Frequency, by comparison, is a far more simple question: who sends the most satellites? Our interview with Dr. Moriba Jah speaks to the potential impacts of over-burdening our orbital pathways. We should be conscious of what we are sending up, making sure that anything we put into orbit has a way to make it back down to earth in a safe and responsible manner.
Constellations as a Service
Five years ago, sending up one satellite was a feat: it involved heavy coordination across multiple industries to get a prototype built, let alone to have an adequate testing environment. Despite this, the failure rate of a satellite was still historically high: this report from NASA details a failure rate of smallsats between 2000 and 2016 at 41.3%. Today, SpaceX sees a failure rate around two and a half percent in StarLink satellites (an astounding reduction, but also a terrifying number given the size of their constellation).
Lusting after a private satellite constellation, but lacking aerospace engineering credentials? If your pockets are deep enough, there are multiple companies on the market that have constellation-as-a-service offerings. Just sign on the dotted line, and a full range of satellites will be made to order just for you – whatever your needs.
A perfect example of this is seen in public research: space agencies aren’t the only ones with their own satellites. Public agroforestry services are monitoring their land for trespassing, poaching and unauthorized logging. Waste and water management branches are protecting their assets from illegal use and dumping.
Satellite Infrastructure and Security
While private constellations are notable in their own right, the more interesting point is how they work together, how to gain actionable insights quickly, and how to keep it all secure. If more and better data is being produced from the higher quality imaging, and greater volume of satellites in orbit, how does a constellation talk amongst itself?
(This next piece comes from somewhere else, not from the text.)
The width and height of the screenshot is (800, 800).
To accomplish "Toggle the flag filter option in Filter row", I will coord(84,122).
The problem with more and better data is also bigger data – and there is only so much that can be sent over radio waves. Most satellites operate in the X-band radio frequency, and have data rates of anywhere from 300-600 mbps (comparatively speaking, the average 5G mobile connection sits somewhere between 100-250 mbps). When sending massive imaging files, this creates a huge data bottleneck. The simple approach to this problem is to break the bottleneck and solve for transmission speeds, which is exactly what Skyloom is doing with optical (lasers!) transmissions. Optical communications are not only faster, but are more secure than radio waves.
The more complex solution is to make our satellites smarter, which the new space industry is finally equipped to do. While it’s great for the bottom line that the cost of processing power is the lowest it has ever been, more importantly, it's the smallest it has ever been. Modern satellites are being deployed with enough onboard computing power to perform the initial analysis – before the data ever reenters the earth’s atmosphere.
What does this mean for the rest of us on the ground? The New Space industry will catch up with the speed that the rest of our lives run at, and help to empower our daily communications and business decisions. It will keep both the public and private industries more informed about what is going on in the world – without feeling like we’re under a microscope. We just hope that it’ll help us remember where we parked.